Work task |
Continue the passage on caring for inkberry holly from the point where it stops.

Source document |
--- START ---

Another possible cause for yellowing leaves is improper planting. A common mistake gardeners make when planting is to set the crown, or the point where the branches meet the roots, too deeply in the soil. This can cause even a moisture-loving plant to suffer from oversaturation, as water is likely to pool instead of draining away,limiting the roots’ intake of essential oxygen. This is especially true if you have clay soil.

Inkberry can suffer from Root rots, Phytophthora and Thielaviopsis black root rot. They both cause yellowing of the
leaves, early leaf drop, slow growth and, eventually, branch dieback. Root rot occurs most often with flooding and extreme heat. Fungicides cannot cure the holly plant of this disease but can stop the spread. Thiophanate-methyl will help with Thielaviopsis root rot and etridiazole and metalaxyl with Phytophthora. As the diseases cannot be cured, prevention by planting the inkberry in well-draining soil is your best bet.

Check your holly bushes for cankers. Botryosphaeria canker affects weaker inkberry plants, usually following extremely high or low temperatures and drought. The canker causes similar symptoms to root rot, including yellowing of the leaves and
dieback. The cankers appear as sunken or cracked patches of wood, and girdle the stems so nutrients cannot reach the leaves. Prune out diseased branches as you notice them and take better care of the holly, watering during drought and mulching to retain soil moisture.

If you suspect canker or root rot, test the pH of your soil first as that is the most common cause of yellow leaves.

Finally, in Michigan the foliage may suffer from winter burn when temperatures drop below minus 15 degrees Fahrenheit, which can also cause yellowing leaves.

Here are some other cultural considerations for inkberry:

Inkberry has shallow roots, so it's good that you have added mulch around the roots. A 2-3" layer of mulch is a good idea. Inkberry holly thrives in a wet, cool climate. This distinguishes it from other hollies, which often prefer drier locations.

If you wish to trim or prune it, do so in mid-late spring, after the new growth has emerged.

Pruning should be done in late winter/early spring just before new growth emerges, but pruning needs are minimal unless you are using the shrubs in a hedge.

Inkberry prefers soil that stays moist. Avoid areas of standing water, but consider those places in the landscape that tend to dry out a bit moreslowly than others. Keep in mind that this shrub requires full sun to part shade.

--- END ---

[Recorded data]
--- START ---

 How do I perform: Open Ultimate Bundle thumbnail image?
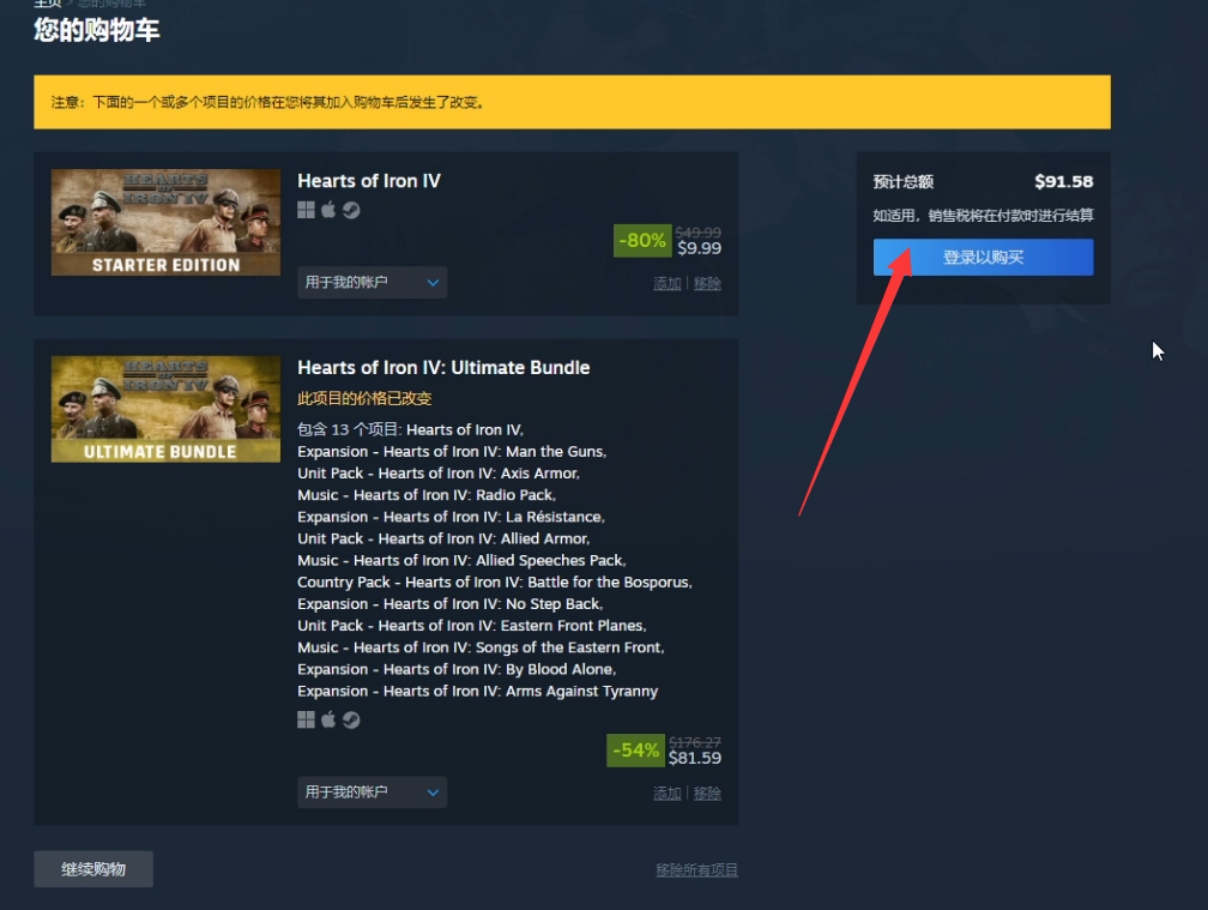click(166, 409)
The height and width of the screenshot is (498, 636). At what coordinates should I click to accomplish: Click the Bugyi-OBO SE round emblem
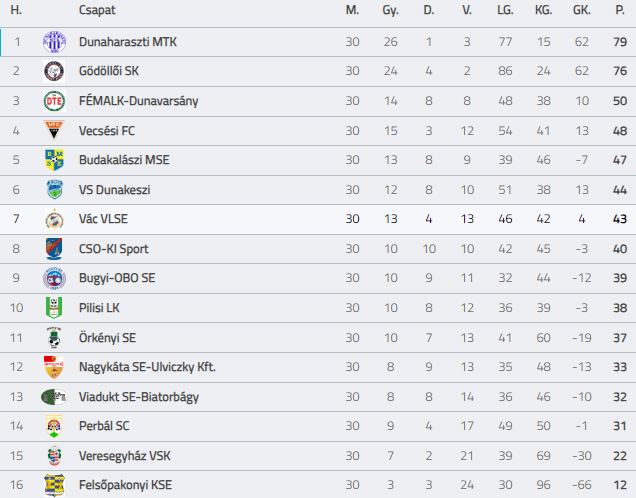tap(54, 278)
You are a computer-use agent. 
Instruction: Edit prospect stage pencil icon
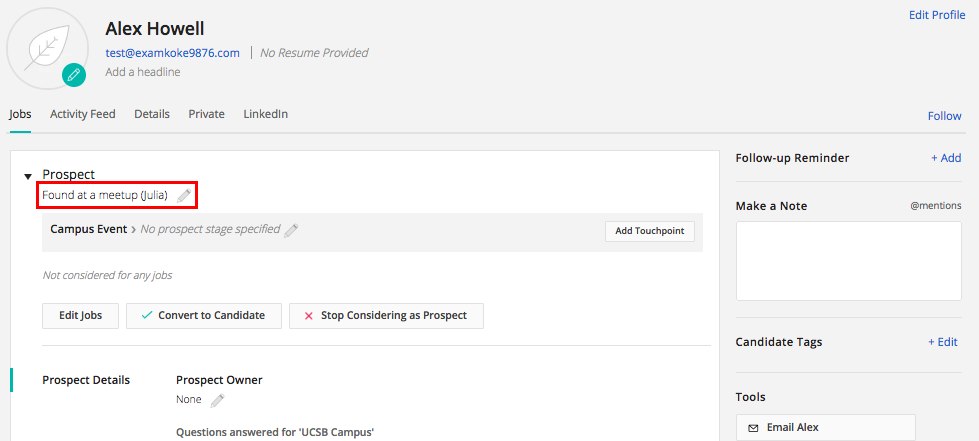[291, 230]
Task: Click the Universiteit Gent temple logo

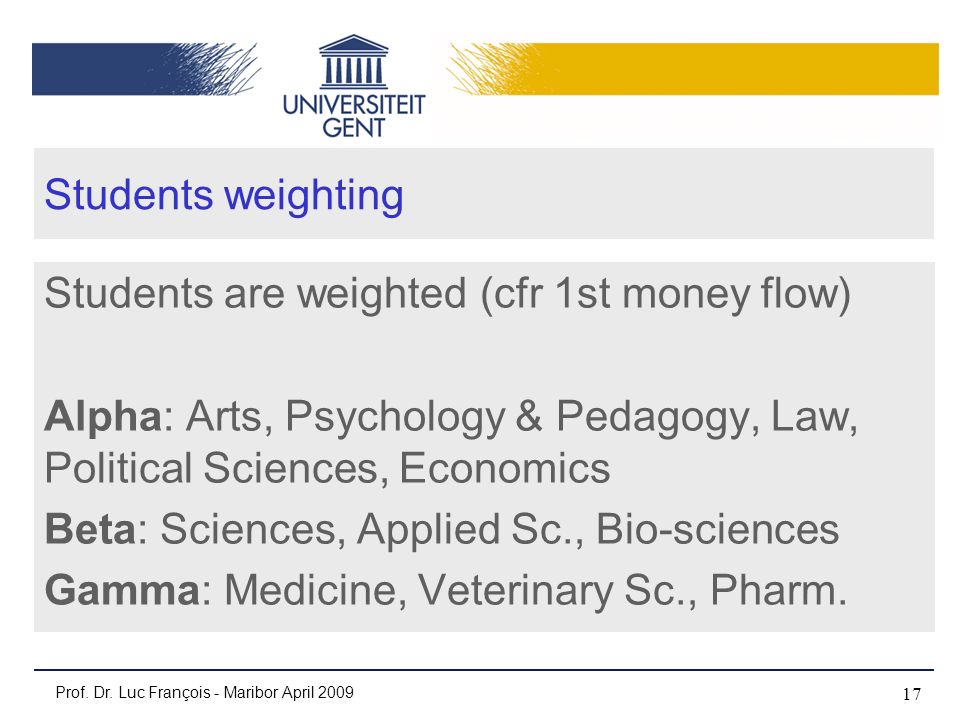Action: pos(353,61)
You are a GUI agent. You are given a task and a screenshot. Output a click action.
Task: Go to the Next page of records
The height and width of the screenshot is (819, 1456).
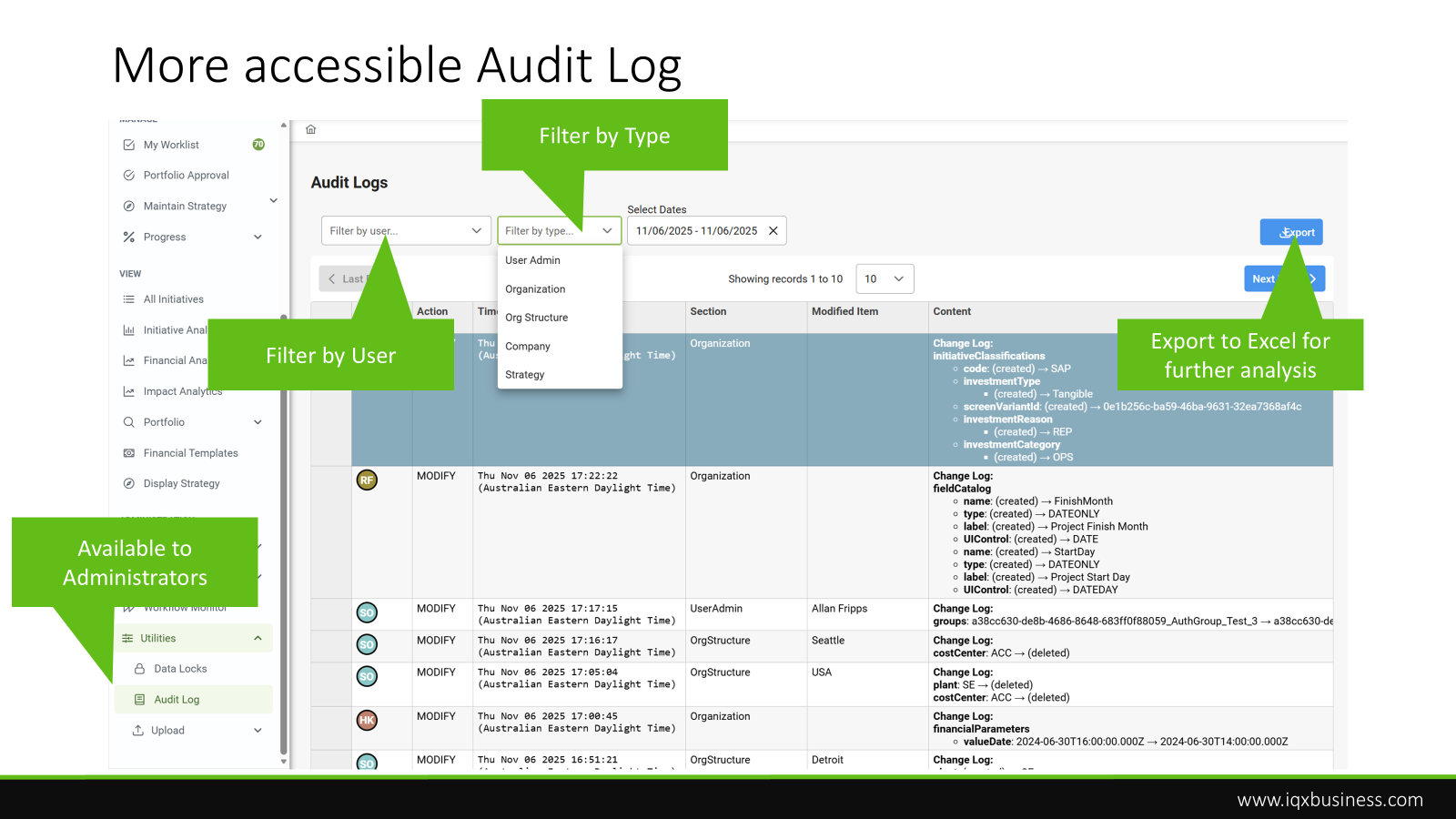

--- END ---

Result of the exercise |
Remove root suckers regularly if you don't want the shrubs to colonize and spread.

Fertilize in spring with a fertilizer such as Holly-Tone.

Strongbox is a female variety and will develop black berries if a compatible male pollinator is planted in the vicinity.



Sharon Globig Replied June 29, 2022, 1:19 PM EDT

I appreciate your answer. Great information. Adding some more background to my original question, I bought these (6) from a local garden store about 6-7 weeks ago. When purchased, they already had these yellow leaves, randomly throughout the plants, so they came that way from the grower. I went back to the garden store when things were not getting better, got advice from their “pharmacy center”. Followed the advice, the spraying, picking off the leaves and cleaning up debris from ground. At this point, I think I’ll dig them up and return them for a refund. I did order two from Nature Hills, NC, online bc I wanted 8 total. They arrived gorgeous. Full and healthy. I think I’ll order 6 more… Will I have to treat the soil the others were in?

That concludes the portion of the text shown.